Makale →
------------------------------------------------------------------------

Dava görülmeden bir ay önce kocasından boşanan ve çok sevdiği
kasabası Mazan’ı terk eden, zira fırına gittiğinde bir
tecavüzcüsüyle, hastaneye gittiğinde başka bir tecavüzcüsüyle
karşılaşmaktan artık sinirleri bozulan, herkesin her şeyi bilip
yıllardır gizlediği Mazan’la artık duygusal tüm köprülerini yıkan,
hatta bu olayın ardından artık bekarlık soyadını kullanmaya
başlayan Gisèle, sadece Fransa’da değil dünya çapında cinsel
istismara uğrayan birçok çocuk, kadın ve hatta erkek adına söz aldı
ve “utanç taraf değiştirmeli” dedi.
Tıpkı birkaç yıl önce bizim de gündemimize yerleşen ve bir
kadının yıllar sonra cesaretini toplayıp kendisine, çocukluğuna,
gelecek hayallerine yönelik gerçekleştirilen türlü istismarları
afişe ettiği H.K.G. davasında olduğu gibi…
Tam da bu dönemde Londra’nın lüks alışveriş mağazası Harrods’un
eski sahibi, Prenses Diana’nın 1997 yılında aynı arabada birlikte
öldüğü sevgilisi Dody’nin babası, geçen yıl 94 yaşında ölen Mısırlı
iş insanı Mohamed al-Fayed hakkında, mağazada çalıştıkları sırada
beş kadına tecavüz ettiği ve on beş kadına da cinsel istismarda
bulunduğu, mağaza yönetiminin de bu iddiaların üzerini kapatmaya
çalıştığı yönünde suçlamalar kamuoyu gündemine geldi.
İddiaların arkası çorap söküğü gibi gelirken, Fayed’in on beş
yıllığına sahibi olduğu Fulham kulübü ve Paris’teki Ritz otelinde
çalışan bazı kişiler de kendisinin cinsel saldırısına uğradıklarını
ifşa etmeye başladılar.
BBC’nin yaptığı araştırmacı gazetecilik dosyasına göre, bu
iddiaların geçmişi 90’lı yıllara dek uzanıyordu ve çoğu da Fayed’in
Londra, Paris, St. Tropez ve Abu Dhabi’deki özel mülklerinde
yaşanmıştı.
Saldırıya uğradığı dönemde henüz ergen olduğunu belirten bir
kadın, Fayed’i “herhangi bir ahlaki pusulası olmayan bir saldırgan,
bir canavar” olarak nitelendirmişti.
Son dönemde cinsel istismar suçlamalarının kamuoyuna yansıyan
bir diğer adresi de ünlü rapçi Sean ‘Diddy’ Combs. Eski kız
arkadaşına tecavüz ve seks ticareti suçlamalarıyla tutuklanan
Diddy’nin davası, “müzik dünyasının Epstein’ı” olarak
nitelendiriliyor ve ünlü rapçinin de kurbanlarının itaatini
sağlamak için uyuşturucu madde kullandırdığı, istismar
görüntülerini de filme çekerek şantaj malzemesi olarak kullandığı
yönünde iddialar ağırlıkta.

------------------------------------------------------------------------

Verilen Malzeme →
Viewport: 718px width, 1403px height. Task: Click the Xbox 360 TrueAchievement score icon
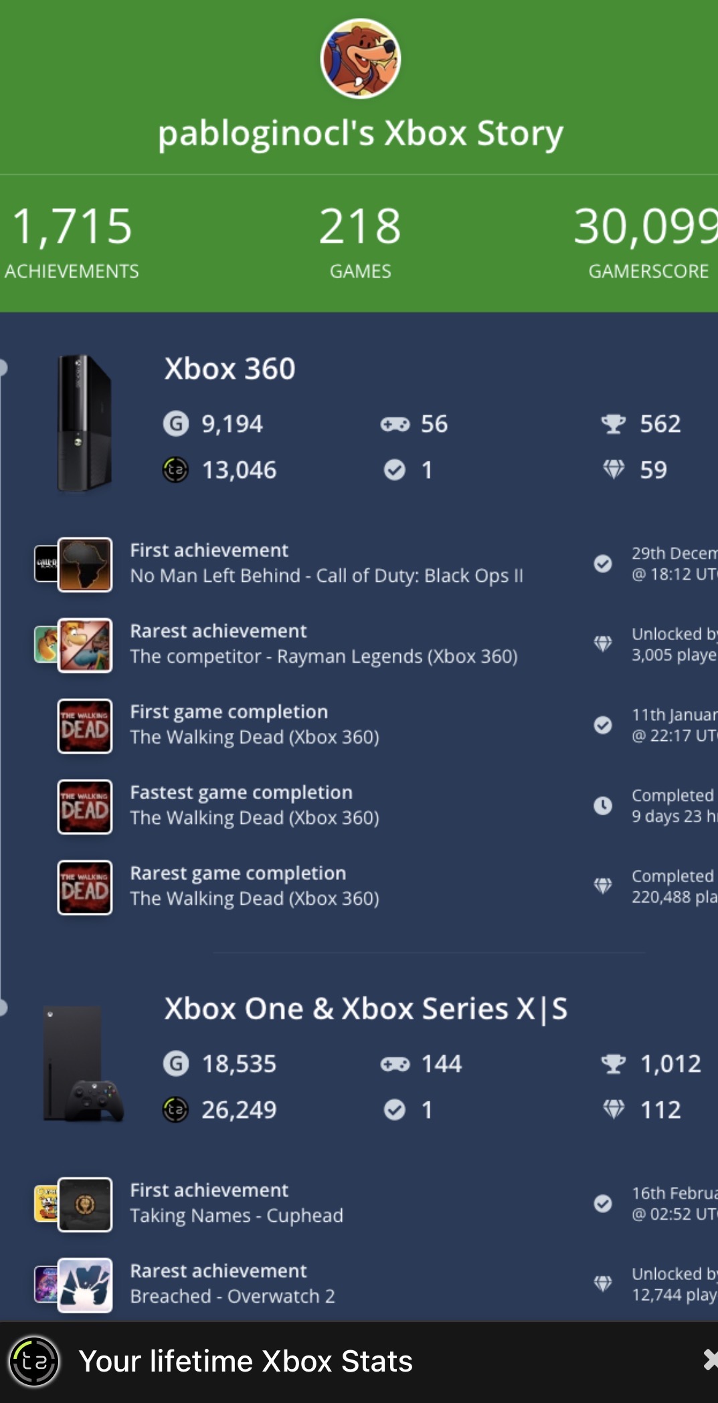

------------------------------------------------------------------------

Alıştırma Koşulları →
1. Makaleye göre Mohamed al-Fayed'in on beş yıl boyunca sahibi olduğu spor kulübü hangisidir?
2. Makalede "İddiaların arkası çorap" sözcüklerinden başlayıp aşağıya, "yaşanmıştı." sözcüklerine kadar uzanan bölümün tamamını hiç değiştirmeden yineleyin.

Çözümlü Yanıtlar →
1. Fulham kulübü.

2.
İddiaların arkası çorap söküğü gibi gelirken, Fayed’in on beş
yıllığına sahibi olduğu Fulham kulübü ve Paris’teki Ritz otelinde
çalışan bazı kişiler de kendisinin cinsel saldırısına uğradıklarını
ifşa etmeye başladılar.
BBC’nin yaptığı araştırmacı gazetecilik dosyasına göre, bu
iddiaların geçmişi 90’lı yıllara dek uzanıyordu ve çoğu da Fayed’in
Londra, Paris, St. Tropez ve Abu Dhabi’deki özel mülklerinde
yaşanmıştı.